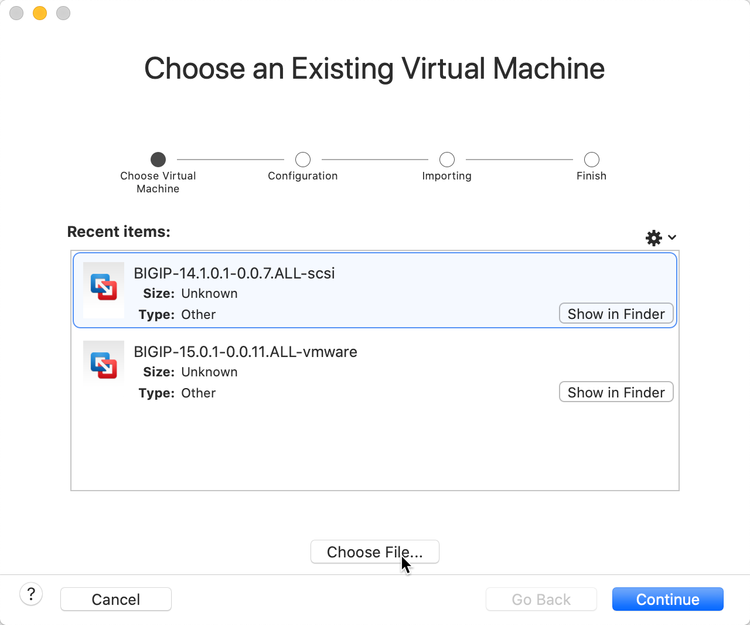750x625 pixels.
Task: Click the Configuration step label
Action: (303, 176)
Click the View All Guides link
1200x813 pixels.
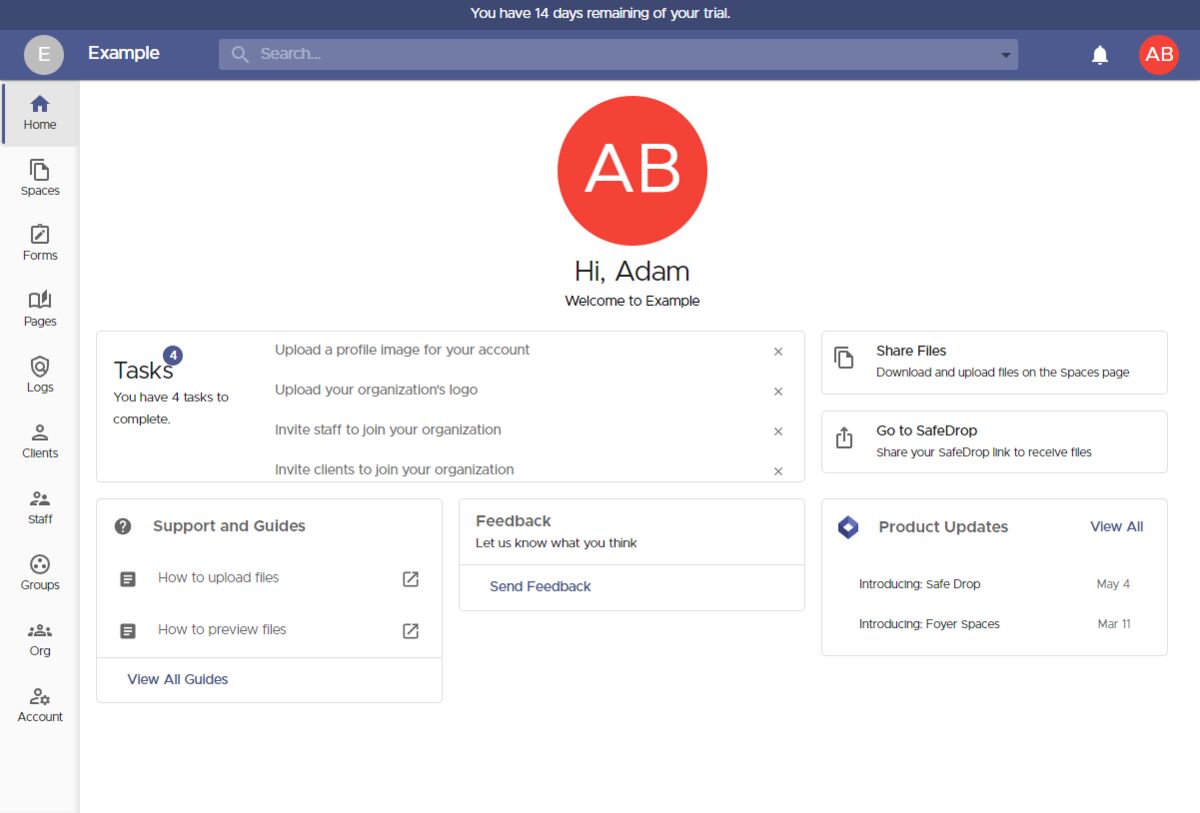177,679
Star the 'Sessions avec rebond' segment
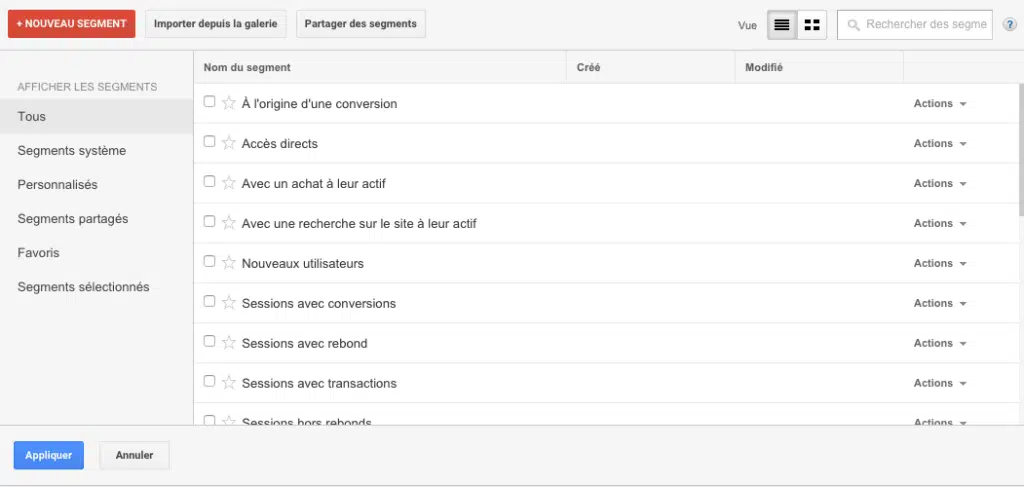 (228, 343)
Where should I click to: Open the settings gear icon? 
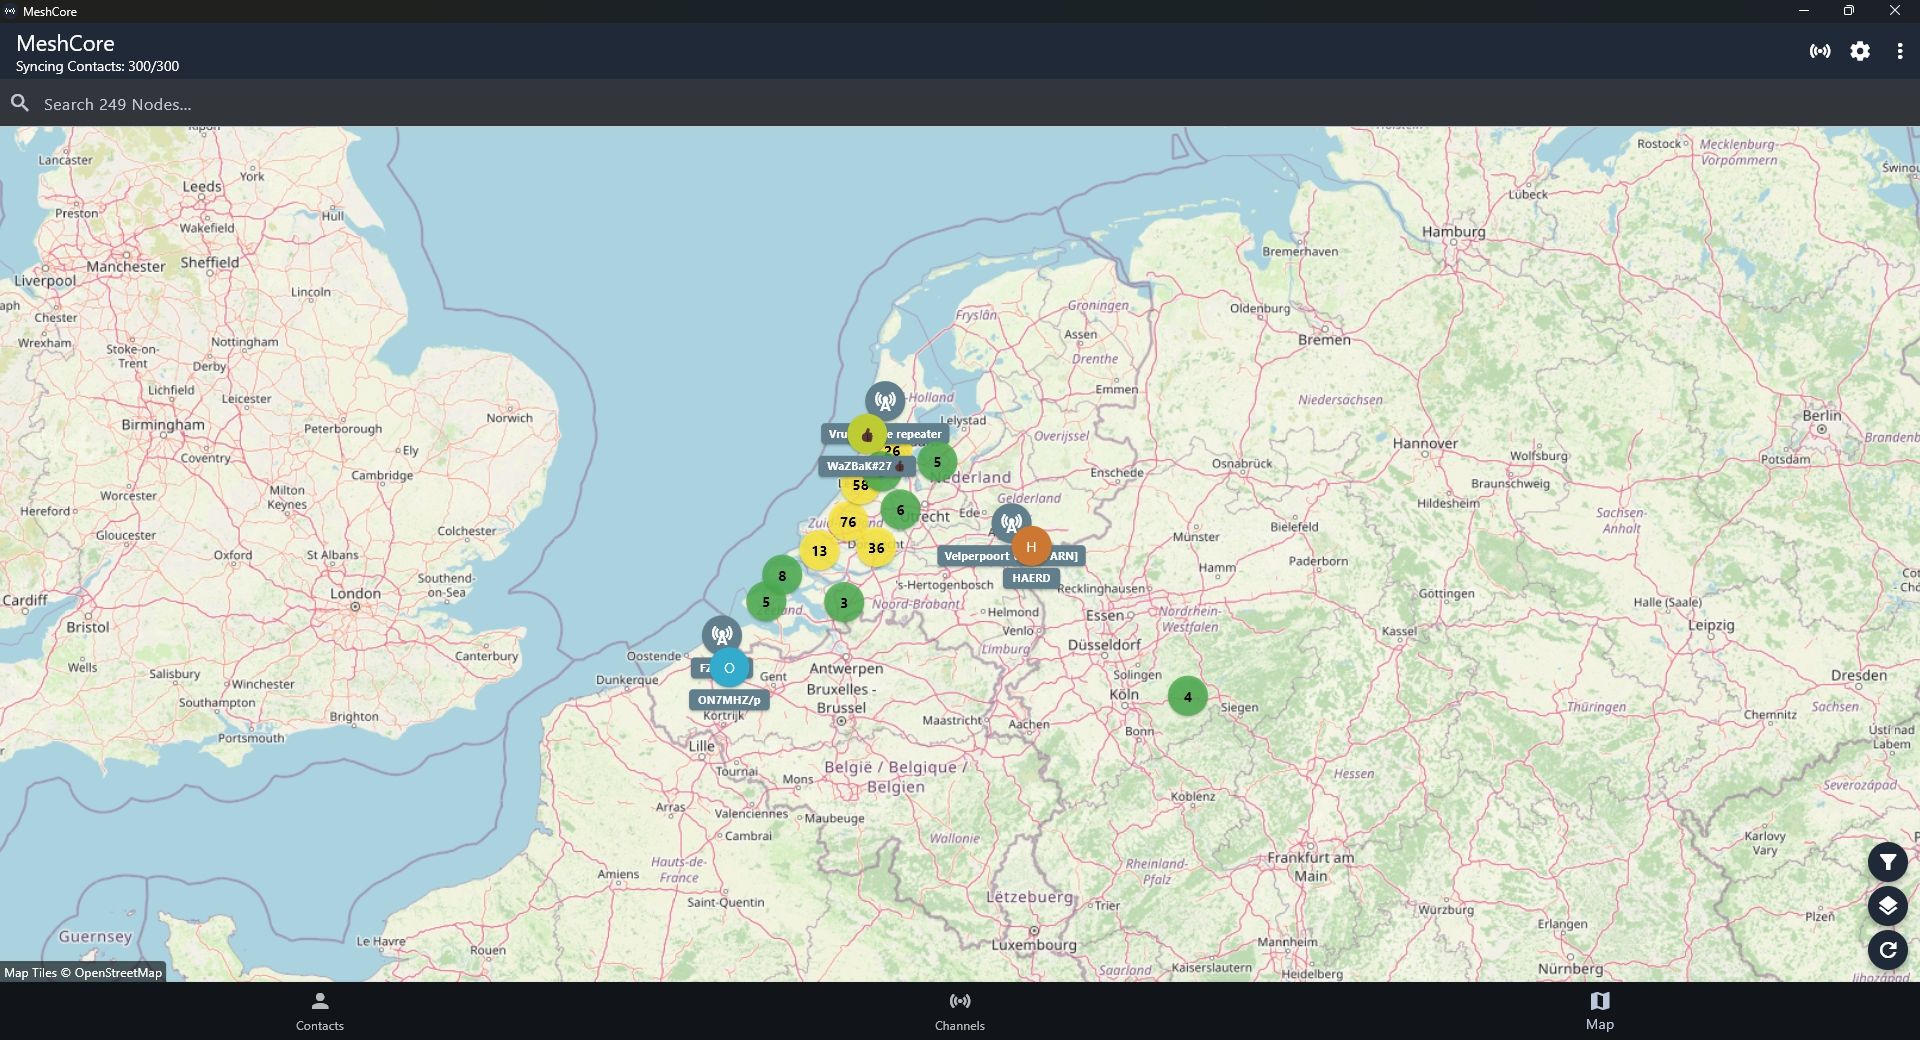(1859, 51)

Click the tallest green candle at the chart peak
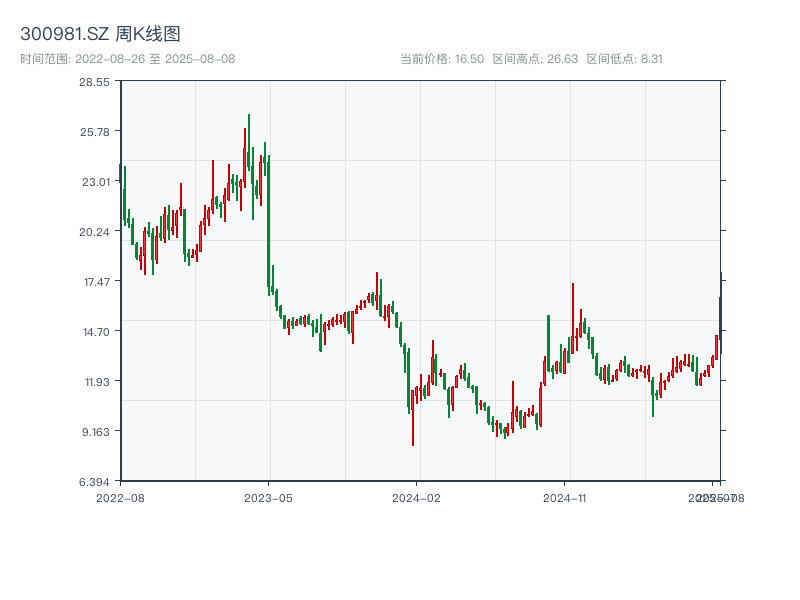pyautogui.click(x=249, y=150)

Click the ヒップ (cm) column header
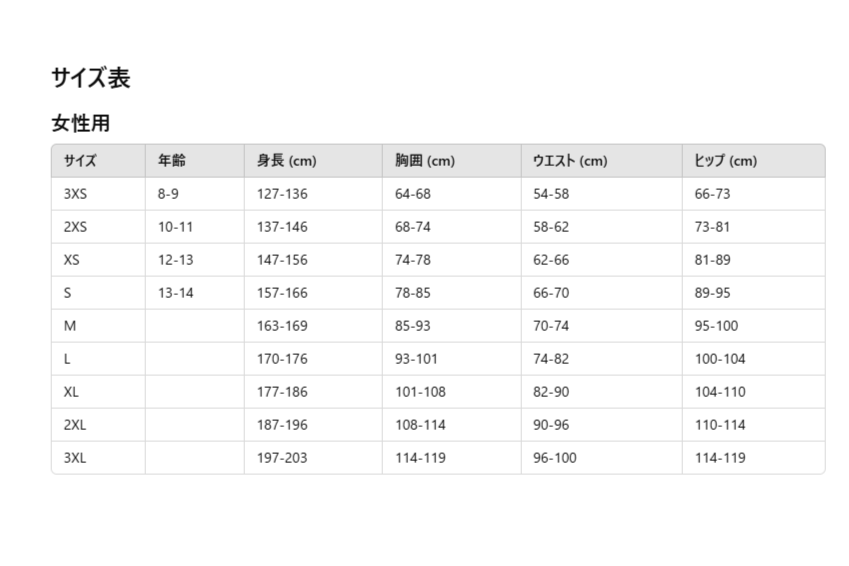tap(754, 161)
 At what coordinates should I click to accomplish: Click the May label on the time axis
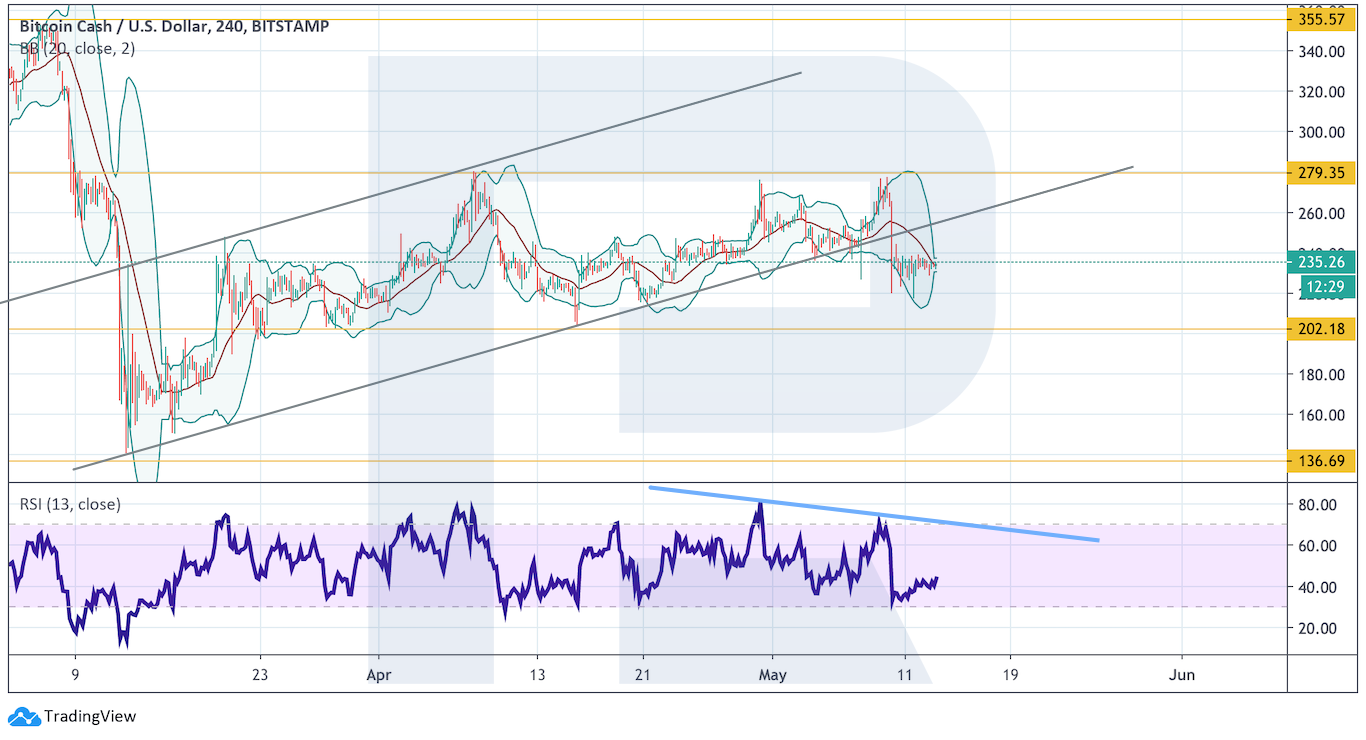(772, 674)
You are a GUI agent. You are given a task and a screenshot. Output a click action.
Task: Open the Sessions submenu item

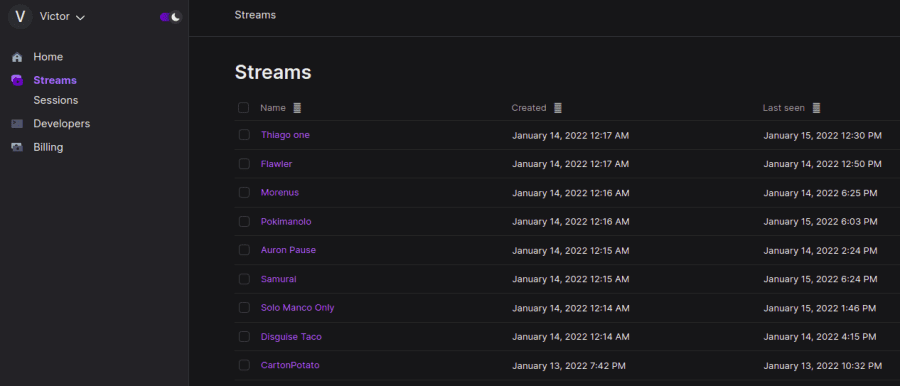coord(56,100)
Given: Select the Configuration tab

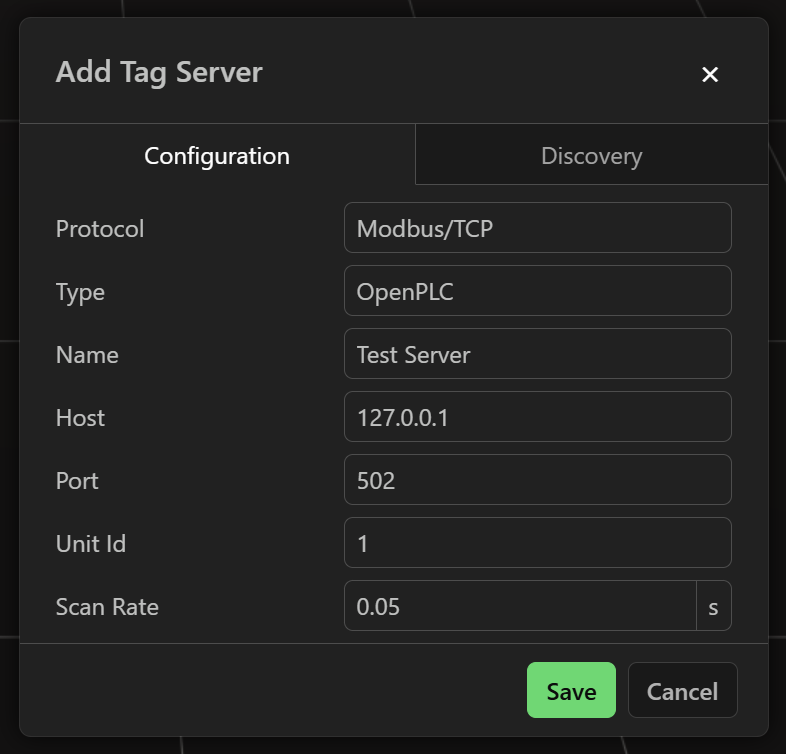Looking at the screenshot, I should pyautogui.click(x=217, y=156).
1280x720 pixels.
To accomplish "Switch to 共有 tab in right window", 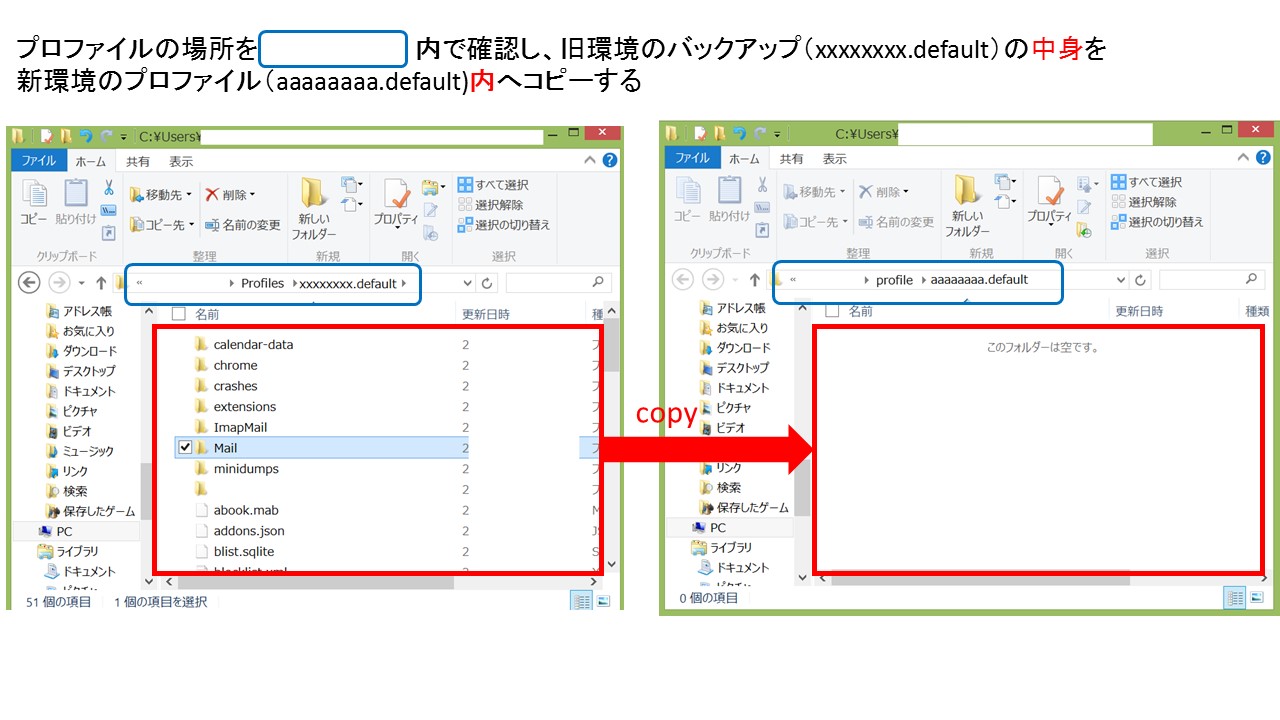I will click(792, 159).
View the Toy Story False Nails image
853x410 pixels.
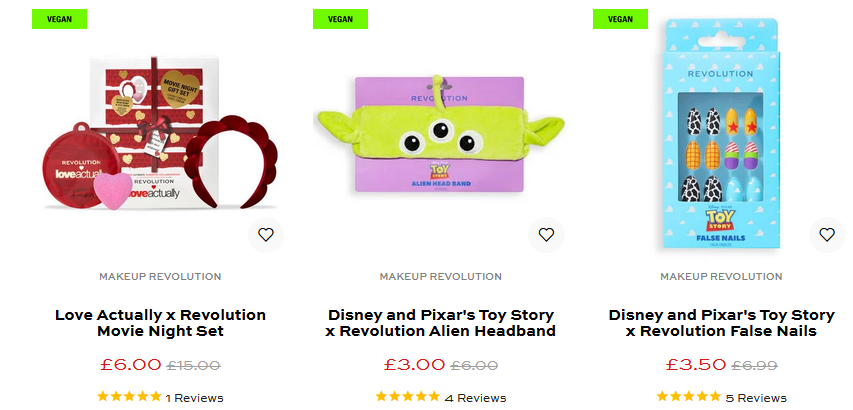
____________________
→ PROBLEM DESCRIPTION
Reproduce verbatim the stretch from the line containing "View the Toy Story False Nails image" through the end of the rows, leaving out the pictures.

→ TASK OUTPUT
View the Toy Story False Nails image
853x410 pixels.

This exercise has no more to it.